Expats who wish to buy apartments in Oman under a new scheme launched by the government can fund their investment with the help of local banks, according to Fahad Al Ismaili, the CEO of Tibiaan Properties.
Expats can pay for flats listed under the usufruct scheme and repay it in installments.
“The Ministry of Housing and Urban Planning has expanded and amplified the rule to make it understandable,” he said, speaking to Times TV.
The usufruct ownership scheme for real estate in Oman is aligned with the government’s medium-term financial plan to diversify the economy and create good foreign investment opportunities.
Under the scheme, expatriates can currently buy property in certain areas of Muscat, including designated zones in Boushar, Seeb, and Amerat, later to be “expanded to other governorates,” explained Al Ismaili.
“These areas are not primarily residential, but more commercial in nature, where expatriates or non-Omanis may like to stay, as opposed to purely residential areas, where locals have their homes.”
Regulations for buying
According to the document issued by the Ministry of Housing and Urban Planning, only flats in buildings that are already built and are less than four years old can be bought. The building must also be at least four storeys high.

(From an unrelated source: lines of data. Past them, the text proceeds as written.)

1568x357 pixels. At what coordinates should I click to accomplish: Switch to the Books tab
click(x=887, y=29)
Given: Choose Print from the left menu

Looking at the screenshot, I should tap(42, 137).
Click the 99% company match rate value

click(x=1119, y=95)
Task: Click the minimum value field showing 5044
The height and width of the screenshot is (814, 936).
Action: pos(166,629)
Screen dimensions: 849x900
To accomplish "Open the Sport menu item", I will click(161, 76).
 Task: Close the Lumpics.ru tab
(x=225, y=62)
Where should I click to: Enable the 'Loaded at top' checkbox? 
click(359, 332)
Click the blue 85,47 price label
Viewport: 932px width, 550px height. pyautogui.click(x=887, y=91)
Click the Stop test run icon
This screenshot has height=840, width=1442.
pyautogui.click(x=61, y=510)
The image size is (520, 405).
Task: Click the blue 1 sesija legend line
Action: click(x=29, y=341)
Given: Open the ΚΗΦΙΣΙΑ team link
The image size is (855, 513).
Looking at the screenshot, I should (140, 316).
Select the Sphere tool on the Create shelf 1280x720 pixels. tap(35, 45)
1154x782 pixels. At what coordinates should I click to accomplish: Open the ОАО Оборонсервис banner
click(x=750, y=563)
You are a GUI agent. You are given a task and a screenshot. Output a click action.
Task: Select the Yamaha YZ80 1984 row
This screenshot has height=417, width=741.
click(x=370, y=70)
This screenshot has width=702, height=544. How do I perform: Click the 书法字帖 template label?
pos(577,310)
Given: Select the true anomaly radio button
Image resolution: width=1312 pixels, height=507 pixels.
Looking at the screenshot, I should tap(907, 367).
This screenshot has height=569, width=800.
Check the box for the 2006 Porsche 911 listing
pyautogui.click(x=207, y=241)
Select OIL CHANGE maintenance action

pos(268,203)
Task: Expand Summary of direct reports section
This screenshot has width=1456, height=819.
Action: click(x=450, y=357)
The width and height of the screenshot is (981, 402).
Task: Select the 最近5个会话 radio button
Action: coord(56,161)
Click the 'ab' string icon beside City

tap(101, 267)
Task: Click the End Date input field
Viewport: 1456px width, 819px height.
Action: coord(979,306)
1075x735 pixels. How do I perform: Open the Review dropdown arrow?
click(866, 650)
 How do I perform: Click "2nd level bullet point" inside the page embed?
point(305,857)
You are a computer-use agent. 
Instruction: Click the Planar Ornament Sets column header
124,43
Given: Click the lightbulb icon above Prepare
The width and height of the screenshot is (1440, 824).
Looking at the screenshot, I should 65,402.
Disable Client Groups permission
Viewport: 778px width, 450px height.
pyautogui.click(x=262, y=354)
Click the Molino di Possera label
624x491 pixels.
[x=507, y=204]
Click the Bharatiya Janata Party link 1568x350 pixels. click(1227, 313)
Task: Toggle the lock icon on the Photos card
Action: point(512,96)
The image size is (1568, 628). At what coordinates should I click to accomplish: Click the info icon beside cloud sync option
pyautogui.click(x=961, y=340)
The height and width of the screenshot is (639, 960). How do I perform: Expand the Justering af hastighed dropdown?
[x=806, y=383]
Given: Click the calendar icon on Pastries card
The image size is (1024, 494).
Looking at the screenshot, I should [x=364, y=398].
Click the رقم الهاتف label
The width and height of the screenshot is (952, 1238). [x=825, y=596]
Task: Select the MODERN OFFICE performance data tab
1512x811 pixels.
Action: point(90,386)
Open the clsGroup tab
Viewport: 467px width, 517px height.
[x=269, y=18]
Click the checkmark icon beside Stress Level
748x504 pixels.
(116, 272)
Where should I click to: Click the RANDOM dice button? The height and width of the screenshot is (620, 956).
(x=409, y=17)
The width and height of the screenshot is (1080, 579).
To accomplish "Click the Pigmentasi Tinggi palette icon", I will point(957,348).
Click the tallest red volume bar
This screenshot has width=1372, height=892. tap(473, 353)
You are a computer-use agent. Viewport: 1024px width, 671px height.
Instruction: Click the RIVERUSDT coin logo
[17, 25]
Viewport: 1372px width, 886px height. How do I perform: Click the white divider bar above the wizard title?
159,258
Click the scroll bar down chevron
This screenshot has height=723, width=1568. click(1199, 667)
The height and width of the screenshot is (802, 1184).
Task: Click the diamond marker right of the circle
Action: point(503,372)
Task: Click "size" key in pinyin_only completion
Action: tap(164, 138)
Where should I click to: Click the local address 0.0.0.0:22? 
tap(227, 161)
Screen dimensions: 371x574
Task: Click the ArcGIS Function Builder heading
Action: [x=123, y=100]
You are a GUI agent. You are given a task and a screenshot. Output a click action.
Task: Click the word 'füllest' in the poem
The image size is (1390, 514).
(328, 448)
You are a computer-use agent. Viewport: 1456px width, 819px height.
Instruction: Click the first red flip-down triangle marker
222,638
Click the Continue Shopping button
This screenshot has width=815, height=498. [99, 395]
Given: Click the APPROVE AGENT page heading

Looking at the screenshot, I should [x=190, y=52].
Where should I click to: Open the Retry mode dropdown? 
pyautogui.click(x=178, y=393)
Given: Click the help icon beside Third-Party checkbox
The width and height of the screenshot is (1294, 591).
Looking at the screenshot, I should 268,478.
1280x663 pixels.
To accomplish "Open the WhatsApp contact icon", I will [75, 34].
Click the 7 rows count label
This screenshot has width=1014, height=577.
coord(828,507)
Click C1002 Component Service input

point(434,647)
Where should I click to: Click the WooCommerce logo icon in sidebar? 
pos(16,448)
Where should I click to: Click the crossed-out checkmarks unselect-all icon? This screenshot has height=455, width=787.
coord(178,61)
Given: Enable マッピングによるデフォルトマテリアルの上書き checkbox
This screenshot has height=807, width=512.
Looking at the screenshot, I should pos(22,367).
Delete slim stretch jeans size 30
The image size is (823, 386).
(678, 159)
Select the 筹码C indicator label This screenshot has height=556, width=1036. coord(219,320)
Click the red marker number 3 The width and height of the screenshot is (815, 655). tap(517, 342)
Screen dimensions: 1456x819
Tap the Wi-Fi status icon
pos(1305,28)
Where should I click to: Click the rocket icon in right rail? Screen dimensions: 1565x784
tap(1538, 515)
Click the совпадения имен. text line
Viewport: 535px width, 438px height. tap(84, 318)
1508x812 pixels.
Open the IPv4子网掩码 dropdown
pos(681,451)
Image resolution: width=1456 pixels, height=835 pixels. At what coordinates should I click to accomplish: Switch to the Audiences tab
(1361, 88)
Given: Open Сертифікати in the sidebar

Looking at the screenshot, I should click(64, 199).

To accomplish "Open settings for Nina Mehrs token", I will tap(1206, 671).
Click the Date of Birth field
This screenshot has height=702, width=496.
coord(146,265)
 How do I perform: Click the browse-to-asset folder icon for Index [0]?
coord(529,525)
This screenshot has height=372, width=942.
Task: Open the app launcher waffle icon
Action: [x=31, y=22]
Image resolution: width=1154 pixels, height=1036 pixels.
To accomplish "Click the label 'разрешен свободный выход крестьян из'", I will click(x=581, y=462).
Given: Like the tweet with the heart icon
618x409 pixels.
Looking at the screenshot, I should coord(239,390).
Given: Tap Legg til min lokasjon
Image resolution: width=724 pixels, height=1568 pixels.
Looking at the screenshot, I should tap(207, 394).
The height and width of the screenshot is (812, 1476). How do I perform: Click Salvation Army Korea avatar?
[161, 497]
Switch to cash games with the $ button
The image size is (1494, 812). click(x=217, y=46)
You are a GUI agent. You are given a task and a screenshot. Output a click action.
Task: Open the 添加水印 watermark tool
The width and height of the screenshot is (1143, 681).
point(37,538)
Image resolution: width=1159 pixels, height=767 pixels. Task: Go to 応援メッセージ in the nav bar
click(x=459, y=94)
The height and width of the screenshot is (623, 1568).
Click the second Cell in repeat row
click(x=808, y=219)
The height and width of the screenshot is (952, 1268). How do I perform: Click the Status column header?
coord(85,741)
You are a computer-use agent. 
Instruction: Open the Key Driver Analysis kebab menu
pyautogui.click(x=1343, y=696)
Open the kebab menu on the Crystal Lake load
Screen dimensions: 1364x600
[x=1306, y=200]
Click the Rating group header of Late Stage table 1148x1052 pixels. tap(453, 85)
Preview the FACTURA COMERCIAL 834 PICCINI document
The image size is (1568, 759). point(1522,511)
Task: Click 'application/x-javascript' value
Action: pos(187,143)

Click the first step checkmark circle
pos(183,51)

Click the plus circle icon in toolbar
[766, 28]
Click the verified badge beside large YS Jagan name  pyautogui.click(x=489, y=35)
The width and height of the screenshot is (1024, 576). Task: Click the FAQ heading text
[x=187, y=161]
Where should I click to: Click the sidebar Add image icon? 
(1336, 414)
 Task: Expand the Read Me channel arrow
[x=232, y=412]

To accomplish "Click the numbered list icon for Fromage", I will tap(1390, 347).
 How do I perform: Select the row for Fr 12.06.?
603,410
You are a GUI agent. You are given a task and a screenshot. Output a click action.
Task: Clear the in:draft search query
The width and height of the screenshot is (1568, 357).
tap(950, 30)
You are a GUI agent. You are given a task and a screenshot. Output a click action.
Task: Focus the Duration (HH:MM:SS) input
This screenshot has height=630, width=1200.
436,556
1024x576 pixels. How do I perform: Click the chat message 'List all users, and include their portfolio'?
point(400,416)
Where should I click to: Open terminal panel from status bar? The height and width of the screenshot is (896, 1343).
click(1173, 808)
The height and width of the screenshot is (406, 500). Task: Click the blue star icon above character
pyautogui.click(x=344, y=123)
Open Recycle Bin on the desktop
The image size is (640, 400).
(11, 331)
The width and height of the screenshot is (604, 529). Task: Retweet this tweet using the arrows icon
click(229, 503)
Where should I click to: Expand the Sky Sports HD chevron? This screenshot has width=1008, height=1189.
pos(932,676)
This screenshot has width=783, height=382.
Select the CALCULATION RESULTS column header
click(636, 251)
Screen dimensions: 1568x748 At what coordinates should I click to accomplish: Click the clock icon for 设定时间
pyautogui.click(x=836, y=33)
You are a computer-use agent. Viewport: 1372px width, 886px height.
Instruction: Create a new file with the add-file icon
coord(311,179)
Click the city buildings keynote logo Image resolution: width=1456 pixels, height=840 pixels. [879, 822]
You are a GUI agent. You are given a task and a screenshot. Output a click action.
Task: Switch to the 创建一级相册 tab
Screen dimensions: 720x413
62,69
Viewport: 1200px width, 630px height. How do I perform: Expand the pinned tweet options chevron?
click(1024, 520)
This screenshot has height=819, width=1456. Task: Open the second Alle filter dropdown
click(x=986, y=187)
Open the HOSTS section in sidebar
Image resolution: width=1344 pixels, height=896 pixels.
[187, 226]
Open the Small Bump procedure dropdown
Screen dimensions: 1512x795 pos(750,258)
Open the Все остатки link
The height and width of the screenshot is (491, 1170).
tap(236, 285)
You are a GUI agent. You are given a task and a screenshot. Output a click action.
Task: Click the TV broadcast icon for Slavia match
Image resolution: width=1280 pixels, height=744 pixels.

The flat in question must have at least two bedrooms. Only 40% of flats in any building can be put up under the usufruct scheme, with a maximum of 20% of people from the same nationality allowed to buy property in a single building. Flats can also be transferred to an owner’s legal heirs.
Should someone wish to sell their flat, they can do so 4 years after purchase, while they can also remain its owners after they leave the country.
Expatriates who have reached the age of 23 can purchase housing units under the usufruct system in multi-storey residential and commercial buildings for a period of 99 years, provided that he/she has a residence permit of no less than two years when submitting the application.
The price of the residential unit needs to be at least OMR 45,000 ($117,000) in Muscat and OMR 35,000 (around $91,000) or more in the rest of the governorates of the Sultanate.
Expatriate property owners automatically acquire residency rights for themselves and their immediate families, by virtue of the property acquisition. In the event of deportation, the expatriate owner has the right to sell the land.
Royal Decree 21/2004 for GCC nationals
Under Royal Decree 21/2004, Gulf Country Council nationals and corporate bodies (Saudi Arabia, Bahrain, Kuwait, UAE, and Qatar) are allowed to purchase constructed properties and land in Oman for residential or investment purposes.
GCC citizens are allowed to dispose of constructed properties at any time, but if they purchase undeveloped land, they must develop it within 4 years, or the government may re-possess it (with rightful compensation). Extension of the time frame is possible subject to government approval. Only after developing land can a GCC owner dispose of the property.